§ To do
1. In the goat feeding thread, which feed does meme say can be given out free-choice?
2. In the goat feeding thread, rewrite the passage starting with "## bj taylor (Oct 27, 2013)" and going on through "very sparing use.", swapping "daughter" for "son".
3. List every distinct username that posts in the goat feeding thread.

§ Document extract

# can goats overeat on alfalfa pellets?



## bj taylor (Oct 17, 2013)

i'm new to the pellets.  I've been giving them pretty short rations of alfalfa pellets.  i'm always afraid of letting them have much of anything.  they're fine & fit now, but winter is coming & the forage is getting thin.  do I just dump the alfalfa & let them have at it - or do it ration it out?

thanks


----------



## WhiteMountainsRanch (Oct 18, 2013)

*Depends on how heavy you want them to be. Mine won't necessarily over-eat, but if I dump a bunch in the first few days they will pig out and then ration themselves, they will still eat until they are full all the time and they gain weight well on alfalfa pellets- if I left them in all the time they would be too fat.*


----------



## meme (Oct 19, 2013)

Alfalfa hay can be given out free-choice, but I would definitely measure out the pellets.


----------



## goatboy1973 (Oct 27, 2013)

Alfalfa is not recommended as a sole food source for male goats (bucks or wethers) due to the high Calcium content in alfalfa which can cause urinary calculi (bladder stones) and blockages in the urinary system of male goats which can in turn lead to death. Alfalfa also has a natural form of estrogen (female hormone) which can cause the female goats to start fighting amongst themselves. Mixing it with other feeds or given in small amts. in frequently is perfectly okay. Giving it as a sole source of feed can cause the above problems in goats and diarrhea also. I feed alfalfa sparingly to weanlings and preg. and lactating does also without any problems at all. The key is to feed it in conjunction with other feed and a good grass hay with plenty of free choice goat minerals and clean fresh H2O to complete a well balanced goat diet.


----------



## bj taylor (Oct 27, 2013)

thank you all for the advice and input.  i'm going to work toward a herd small enough they can thrive on native forage.  i'm about four goats too many & i'm going to have my daughter teach me how to take  pics & post them on craigs list.  boy, the alfalfa pellets were a mess.  i'll reserve them for a very sparing use.


----------

§ Material provided
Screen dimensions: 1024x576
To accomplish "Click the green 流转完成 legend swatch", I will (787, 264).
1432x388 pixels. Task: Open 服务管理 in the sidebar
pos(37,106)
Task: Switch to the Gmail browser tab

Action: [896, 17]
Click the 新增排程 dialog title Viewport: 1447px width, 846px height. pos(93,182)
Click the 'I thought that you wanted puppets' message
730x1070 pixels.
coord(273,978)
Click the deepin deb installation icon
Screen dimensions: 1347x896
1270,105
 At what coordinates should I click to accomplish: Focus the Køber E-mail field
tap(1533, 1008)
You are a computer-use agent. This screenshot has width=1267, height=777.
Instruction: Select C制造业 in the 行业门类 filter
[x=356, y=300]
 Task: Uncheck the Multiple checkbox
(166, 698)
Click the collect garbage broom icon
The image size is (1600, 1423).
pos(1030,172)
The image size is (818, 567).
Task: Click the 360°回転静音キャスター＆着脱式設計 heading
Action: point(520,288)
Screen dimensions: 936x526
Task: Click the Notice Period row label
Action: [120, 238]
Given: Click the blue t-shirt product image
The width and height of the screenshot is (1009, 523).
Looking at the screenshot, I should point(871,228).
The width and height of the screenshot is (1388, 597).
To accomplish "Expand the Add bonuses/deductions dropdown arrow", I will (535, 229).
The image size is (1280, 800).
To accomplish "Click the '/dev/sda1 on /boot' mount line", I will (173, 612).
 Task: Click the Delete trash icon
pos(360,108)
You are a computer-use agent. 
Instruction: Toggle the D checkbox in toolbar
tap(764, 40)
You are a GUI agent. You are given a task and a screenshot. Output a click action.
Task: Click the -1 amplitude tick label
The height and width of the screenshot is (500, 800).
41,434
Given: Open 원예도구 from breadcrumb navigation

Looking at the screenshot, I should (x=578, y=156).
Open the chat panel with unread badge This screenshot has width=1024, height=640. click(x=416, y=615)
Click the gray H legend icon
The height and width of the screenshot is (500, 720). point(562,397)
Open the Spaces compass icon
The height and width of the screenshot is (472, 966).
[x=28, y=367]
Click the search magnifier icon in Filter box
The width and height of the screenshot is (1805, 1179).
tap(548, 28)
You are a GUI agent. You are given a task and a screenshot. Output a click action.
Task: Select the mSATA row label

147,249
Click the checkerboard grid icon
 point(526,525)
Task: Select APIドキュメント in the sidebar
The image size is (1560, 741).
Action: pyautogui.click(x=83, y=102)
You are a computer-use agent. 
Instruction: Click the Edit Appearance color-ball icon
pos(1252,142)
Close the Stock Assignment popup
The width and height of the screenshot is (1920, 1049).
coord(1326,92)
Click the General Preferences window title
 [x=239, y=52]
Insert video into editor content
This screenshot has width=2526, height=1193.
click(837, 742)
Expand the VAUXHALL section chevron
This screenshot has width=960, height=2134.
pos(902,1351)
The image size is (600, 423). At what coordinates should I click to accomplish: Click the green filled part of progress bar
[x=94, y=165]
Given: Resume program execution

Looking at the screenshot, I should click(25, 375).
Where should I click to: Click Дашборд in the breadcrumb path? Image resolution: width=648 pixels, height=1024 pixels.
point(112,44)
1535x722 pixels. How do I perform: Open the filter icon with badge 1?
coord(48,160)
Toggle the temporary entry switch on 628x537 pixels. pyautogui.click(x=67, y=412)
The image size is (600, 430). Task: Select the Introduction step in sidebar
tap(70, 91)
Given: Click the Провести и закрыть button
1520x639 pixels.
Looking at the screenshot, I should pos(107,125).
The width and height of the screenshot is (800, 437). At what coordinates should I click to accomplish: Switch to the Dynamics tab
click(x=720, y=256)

§ Solutions to the problems
1. Alfalfa hay.

2.
## bj taylor (Oct 27, 2013)

thank you all for the advice and input.  i'm going to work toward a herd small enough they can thrive on native forage.  i'm about four goats too many & i'm going to have my son teach me how to take  pics & post them on craigs list.  boy, the alfalfa pellets were a mess.  i'll reserve them for a very sparing use.

3. bj taylor, WhiteMountainsRanch, meme, goatboy1973